Copy the following entries without any change, everything from the line containing "Like marco_max10's comment" down to the line containing "coord(557,235)", with both of those lines included.
══ Dataset records
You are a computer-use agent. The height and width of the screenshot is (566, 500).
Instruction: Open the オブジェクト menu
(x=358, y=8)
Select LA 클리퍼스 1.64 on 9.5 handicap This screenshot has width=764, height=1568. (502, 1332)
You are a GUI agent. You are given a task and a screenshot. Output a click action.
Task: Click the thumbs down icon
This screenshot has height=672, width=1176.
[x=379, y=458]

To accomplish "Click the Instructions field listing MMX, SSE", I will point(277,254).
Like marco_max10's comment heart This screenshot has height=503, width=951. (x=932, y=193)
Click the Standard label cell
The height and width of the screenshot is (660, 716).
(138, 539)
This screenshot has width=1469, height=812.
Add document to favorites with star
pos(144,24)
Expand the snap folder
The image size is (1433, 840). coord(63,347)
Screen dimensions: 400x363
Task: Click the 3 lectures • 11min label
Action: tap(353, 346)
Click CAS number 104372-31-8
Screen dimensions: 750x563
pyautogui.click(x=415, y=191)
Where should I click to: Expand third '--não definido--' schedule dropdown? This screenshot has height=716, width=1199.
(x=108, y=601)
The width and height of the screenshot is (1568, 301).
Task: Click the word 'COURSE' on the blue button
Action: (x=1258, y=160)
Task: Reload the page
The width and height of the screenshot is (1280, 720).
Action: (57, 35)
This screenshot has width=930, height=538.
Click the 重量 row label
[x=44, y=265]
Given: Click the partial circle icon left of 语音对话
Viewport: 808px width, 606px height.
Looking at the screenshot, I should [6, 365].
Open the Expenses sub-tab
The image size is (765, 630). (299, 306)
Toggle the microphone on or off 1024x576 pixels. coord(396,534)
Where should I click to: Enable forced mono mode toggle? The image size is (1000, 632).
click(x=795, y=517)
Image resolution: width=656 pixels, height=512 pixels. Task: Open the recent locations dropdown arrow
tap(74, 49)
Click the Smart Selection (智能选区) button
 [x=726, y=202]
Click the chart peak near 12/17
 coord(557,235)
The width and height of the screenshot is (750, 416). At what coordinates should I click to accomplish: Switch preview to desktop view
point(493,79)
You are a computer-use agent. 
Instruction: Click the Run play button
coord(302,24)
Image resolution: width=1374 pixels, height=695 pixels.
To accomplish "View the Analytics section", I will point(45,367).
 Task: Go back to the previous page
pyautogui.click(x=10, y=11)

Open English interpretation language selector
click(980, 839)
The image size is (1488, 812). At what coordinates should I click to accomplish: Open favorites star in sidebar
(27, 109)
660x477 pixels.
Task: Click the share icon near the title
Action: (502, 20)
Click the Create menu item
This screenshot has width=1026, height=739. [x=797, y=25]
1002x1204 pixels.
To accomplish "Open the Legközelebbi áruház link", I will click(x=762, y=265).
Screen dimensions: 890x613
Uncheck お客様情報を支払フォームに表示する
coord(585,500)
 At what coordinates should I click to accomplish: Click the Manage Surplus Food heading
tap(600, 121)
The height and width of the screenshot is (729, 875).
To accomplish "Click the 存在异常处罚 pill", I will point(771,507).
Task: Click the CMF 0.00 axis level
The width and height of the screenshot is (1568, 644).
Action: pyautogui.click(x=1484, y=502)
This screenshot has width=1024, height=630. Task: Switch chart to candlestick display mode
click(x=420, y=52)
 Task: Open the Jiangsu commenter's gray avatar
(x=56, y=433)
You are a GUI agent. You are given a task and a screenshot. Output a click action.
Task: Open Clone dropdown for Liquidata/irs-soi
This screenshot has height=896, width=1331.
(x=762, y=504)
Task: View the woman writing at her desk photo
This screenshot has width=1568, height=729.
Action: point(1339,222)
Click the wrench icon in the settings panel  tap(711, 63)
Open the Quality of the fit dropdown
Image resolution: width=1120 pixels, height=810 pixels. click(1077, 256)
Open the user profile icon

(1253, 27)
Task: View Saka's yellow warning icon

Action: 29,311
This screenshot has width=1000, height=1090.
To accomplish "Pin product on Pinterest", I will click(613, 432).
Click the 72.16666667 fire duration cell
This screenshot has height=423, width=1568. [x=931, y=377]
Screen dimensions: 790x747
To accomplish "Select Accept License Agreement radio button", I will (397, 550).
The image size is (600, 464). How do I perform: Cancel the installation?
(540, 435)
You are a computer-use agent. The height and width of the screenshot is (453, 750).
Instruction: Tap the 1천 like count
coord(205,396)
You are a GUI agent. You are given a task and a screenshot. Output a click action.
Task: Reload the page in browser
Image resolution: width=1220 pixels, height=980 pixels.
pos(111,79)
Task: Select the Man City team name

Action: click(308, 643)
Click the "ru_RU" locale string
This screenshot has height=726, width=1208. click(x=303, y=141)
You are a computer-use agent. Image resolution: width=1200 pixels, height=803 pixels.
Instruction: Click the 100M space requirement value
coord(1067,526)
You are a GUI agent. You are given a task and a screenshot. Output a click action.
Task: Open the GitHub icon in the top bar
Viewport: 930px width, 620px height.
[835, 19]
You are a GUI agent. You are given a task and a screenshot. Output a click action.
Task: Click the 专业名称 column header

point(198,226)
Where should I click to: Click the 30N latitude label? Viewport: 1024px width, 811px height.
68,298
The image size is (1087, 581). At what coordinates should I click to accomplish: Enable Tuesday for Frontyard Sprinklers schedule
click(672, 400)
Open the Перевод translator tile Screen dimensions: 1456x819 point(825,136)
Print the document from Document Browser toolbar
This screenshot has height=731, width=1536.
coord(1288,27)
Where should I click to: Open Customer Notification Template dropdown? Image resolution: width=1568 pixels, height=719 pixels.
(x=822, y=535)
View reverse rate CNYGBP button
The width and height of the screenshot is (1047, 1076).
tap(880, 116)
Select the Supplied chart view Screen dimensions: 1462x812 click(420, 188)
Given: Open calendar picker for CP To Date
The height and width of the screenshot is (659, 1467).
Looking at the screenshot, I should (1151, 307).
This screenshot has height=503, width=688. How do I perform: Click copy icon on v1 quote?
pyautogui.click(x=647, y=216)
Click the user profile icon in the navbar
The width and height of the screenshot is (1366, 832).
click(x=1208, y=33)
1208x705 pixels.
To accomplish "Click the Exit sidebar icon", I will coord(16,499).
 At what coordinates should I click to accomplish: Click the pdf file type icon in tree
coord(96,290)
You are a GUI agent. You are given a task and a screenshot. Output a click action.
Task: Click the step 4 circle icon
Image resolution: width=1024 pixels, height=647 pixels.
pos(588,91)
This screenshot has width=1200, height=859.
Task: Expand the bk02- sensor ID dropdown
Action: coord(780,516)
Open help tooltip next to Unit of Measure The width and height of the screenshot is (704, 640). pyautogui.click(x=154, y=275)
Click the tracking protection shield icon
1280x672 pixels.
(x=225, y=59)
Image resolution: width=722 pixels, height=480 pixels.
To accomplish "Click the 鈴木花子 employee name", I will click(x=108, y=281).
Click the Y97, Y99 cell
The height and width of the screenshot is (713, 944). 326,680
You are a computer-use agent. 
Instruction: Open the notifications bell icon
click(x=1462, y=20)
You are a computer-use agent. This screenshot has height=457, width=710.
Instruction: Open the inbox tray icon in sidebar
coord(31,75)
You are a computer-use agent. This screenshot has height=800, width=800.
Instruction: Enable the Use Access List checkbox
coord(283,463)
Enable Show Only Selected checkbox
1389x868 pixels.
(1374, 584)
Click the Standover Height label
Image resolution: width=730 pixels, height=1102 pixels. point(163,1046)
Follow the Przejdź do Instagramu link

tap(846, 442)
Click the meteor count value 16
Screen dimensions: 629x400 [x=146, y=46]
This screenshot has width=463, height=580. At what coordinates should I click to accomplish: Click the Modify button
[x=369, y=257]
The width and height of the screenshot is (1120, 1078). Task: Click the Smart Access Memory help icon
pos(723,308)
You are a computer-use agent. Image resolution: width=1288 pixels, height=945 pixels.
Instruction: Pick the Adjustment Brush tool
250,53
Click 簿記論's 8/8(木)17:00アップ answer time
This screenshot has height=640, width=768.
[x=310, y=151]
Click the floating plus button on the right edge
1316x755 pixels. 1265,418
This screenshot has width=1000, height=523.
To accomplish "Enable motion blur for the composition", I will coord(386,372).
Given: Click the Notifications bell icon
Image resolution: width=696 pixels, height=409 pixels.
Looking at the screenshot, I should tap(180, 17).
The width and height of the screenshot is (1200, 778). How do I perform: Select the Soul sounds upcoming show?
════
Solution to this problem:
Like marco_max10's comment heart This screenshot has height=503, width=951. (x=932, y=193)
Click the Standard label cell
The height and width of the screenshot is (660, 716).
(138, 539)
This screenshot has width=1469, height=812.
Add document to favorites with star
pos(144,24)
Expand the snap folder
The image size is (1433, 840). coord(63,347)
Screen dimensions: 400x363
Task: Click the 3 lectures • 11min label
Action: tap(353, 346)
Click CAS number 104372-31-8
Screen dimensions: 750x563
pyautogui.click(x=415, y=191)
Where should I click to: Expand third '--não definido--' schedule dropdown? This screenshot has height=716, width=1199.
(x=108, y=601)
The width and height of the screenshot is (1568, 301).
Task: Click the word 'COURSE' on the blue button
Action: (x=1258, y=160)
Task: Reload the page
The width and height of the screenshot is (1280, 720).
Action: (57, 35)
This screenshot has width=930, height=538.
Click the 重量 row label
[x=44, y=265]
Given: Click the partial circle icon left of 语音对话
Viewport: 808px width, 606px height.
Looking at the screenshot, I should [6, 365].
Open the Expenses sub-tab
The image size is (765, 630). (299, 306)
Toggle the microphone on or off 1024x576 pixels. coord(396,534)
Where should I click to: Enable forced mono mode toggle? The image size is (1000, 632).
click(x=795, y=517)
Image resolution: width=656 pixels, height=512 pixels. Task: Open the recent locations dropdown arrow
tap(74, 49)
Click the Smart Selection (智能选区) button
 [x=726, y=202]
Click the chart peak near 12/17
 coord(557,235)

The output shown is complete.